今戸焼の土人形の中にもお雛様は色々な種類が作られていたと思われます。一文雛、古今風の雛、浅草雛、そしてそれに付随する三人官女や五人囃子、随臣もあったようです。しかし、今戸焼のお雛様で最もポピュラーであったと考えられるのが、この裃雛です。
都内の近世遺跡からの出土の量、伝世品の数を見ても膨大で、今戸焼で作られた人形の種類の中でも、稲荷の狐、恵比寿大黒と並んでベストスリーに並ぶものではないかとさえ考えられます。
裃雛は下総地方へ大量に鬻がれたことから別名「下総雛」とも土製の裃という意味で「ドガミシモ」とも呼ばれていたようです。人形の一大産地である埼玉県鴻巣では着付けの裃雛が大量に生産されていたのに対して、土の裃で「ドガミシモ」でしょうか?女雛は「今戸のあねさま」とも呼ばれていたようです。
伝世の裃雛としてよく知られているのは、群青色と洋紅またはスカーレット染料の2色で塗り分けられた配色のもので、天保年間以降明治中頃まで作られていたものが多いですが、画像のように植物のキハダと蘇芳(すおう)を煮出した汁によって塗られたものも存在します。
群青色(プルシャンブルー)が土人形に使用されるようになったのは、浅草橋にある老舗の人形問屋「吉徳」さんに遺されている天保年間の人形・玩具の配色見本の中に見出せるので、天保頃からかと考えられますが、画像のように植物の煮出し汁を使った彩色は、それより古いやり方ではないかと考えられます。しかし、新しい顔料が渡ってきたとしても、或る日一斉に全ての絵付け師たちが同じように彩色を一新するとは考えられないので、過渡期には植物染料で絵付けする人と新しい顔料を使う人とが共存する時期もあったことでしょう。
画像のお雛様はサイズが揃っていないので、本来の一対ではありませんが、植物染料の使い方、配色など時代としては同じくらいのものでしょう。キハダ汁の使い方を見ると、汁を塗って黄色く発色させたままの部分とその上から砂子(真鍮粉)を散らして変化をつけている部分と区別しています。
2体とも面描きの筆の穂先や、額の生え際のタッチが鋭く、丁寧です。また、顔の地肌を研ぎ出し(膠を多目に混ぜた胡粉地を乾いた紅絹布などでつややかに磨き出す)てあるなど、かなり手の込んだものなので、今戸焼の土人形の中でも、高級志向の仕上げのものと、普及品とのランクがあったのではないかと思いますがどうでしょうか?
港区三田の牧野家墓所から出土したという裃雛がありますが、その手の込んだ面描きに画像の人形も似ているような感じがします。

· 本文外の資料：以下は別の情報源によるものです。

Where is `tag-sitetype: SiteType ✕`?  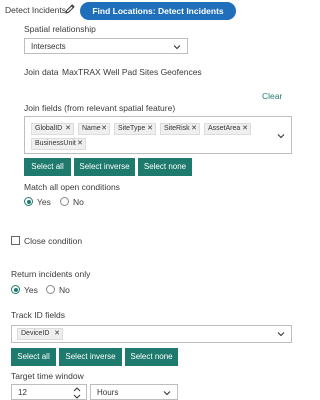
tag-sitetype: SiteType ✕ is located at coordinates (135, 129).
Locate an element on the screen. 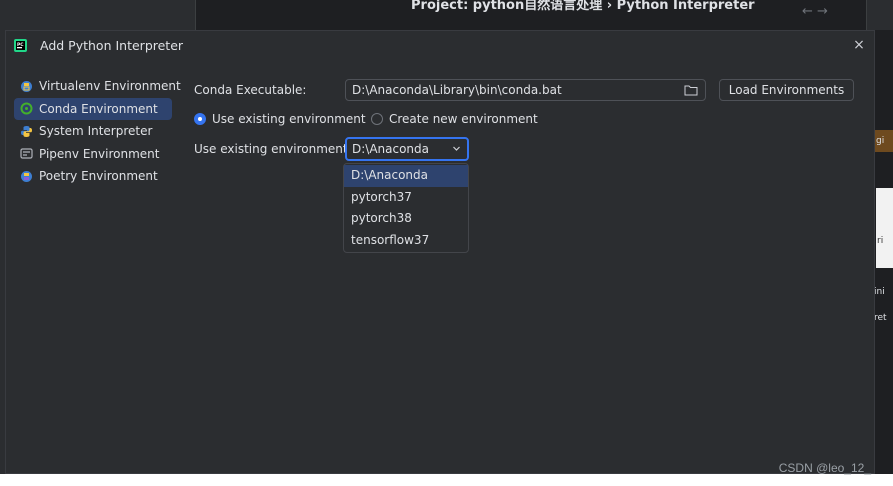 Image resolution: width=893 pixels, height=486 pixels. dropdown-option: pytorch37 is located at coordinates (406, 198).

裃雛の女雛がその昔「今戸のあねさま」としていかにポピュラーだったかを示す「地口ゑ手本」があります。お時間ありましたら、どうぞ。
「ドガミシモ」の「ド」は「土」だという話で書きましたが、人によっては「ど根性」とか「度肝」の「ど」のように強調する「ど」だという意見も読んだか聞いたかした憶えがあります。
したっけ。
お墓から出てきたという話はこれまでも聞いたことがあります。亡くなられた方のために一緒に埋葬したというケースもあったことでしょう。時代や地域によってそういう風習もあったことかと考えられます。このお雛様自体は不祝儀専用のものではなく、一般的なお人形だったかた思われます。浅草橋の老舗の人形問屋である「吉徳」さんの本社ビルの改築の際にも地中から発見されたといいます。川柳「柳多留」の有名な句に「村の嫁 今戸の土偶で 雛祭り」というのがあり、下総地域に多く鬻がれたようです。昔聞いた話だと多古町あたりに今戸人形を取り扱う問屋さんがあったそうで、山武郡あたりにもたくさん渡っていったのではないでしょうか?飯岡で、今戸人形から型抜きして地元で作った「飯岡人形」というものがあったそうですし、上総地方に流れた今戸人形から型抜きして地元で作られた「芝原人形」というものもありました。私自身、佐原市内の神社の境内で雨さらしになった人形を見たことがありました。貴重なお話をありがとうございました。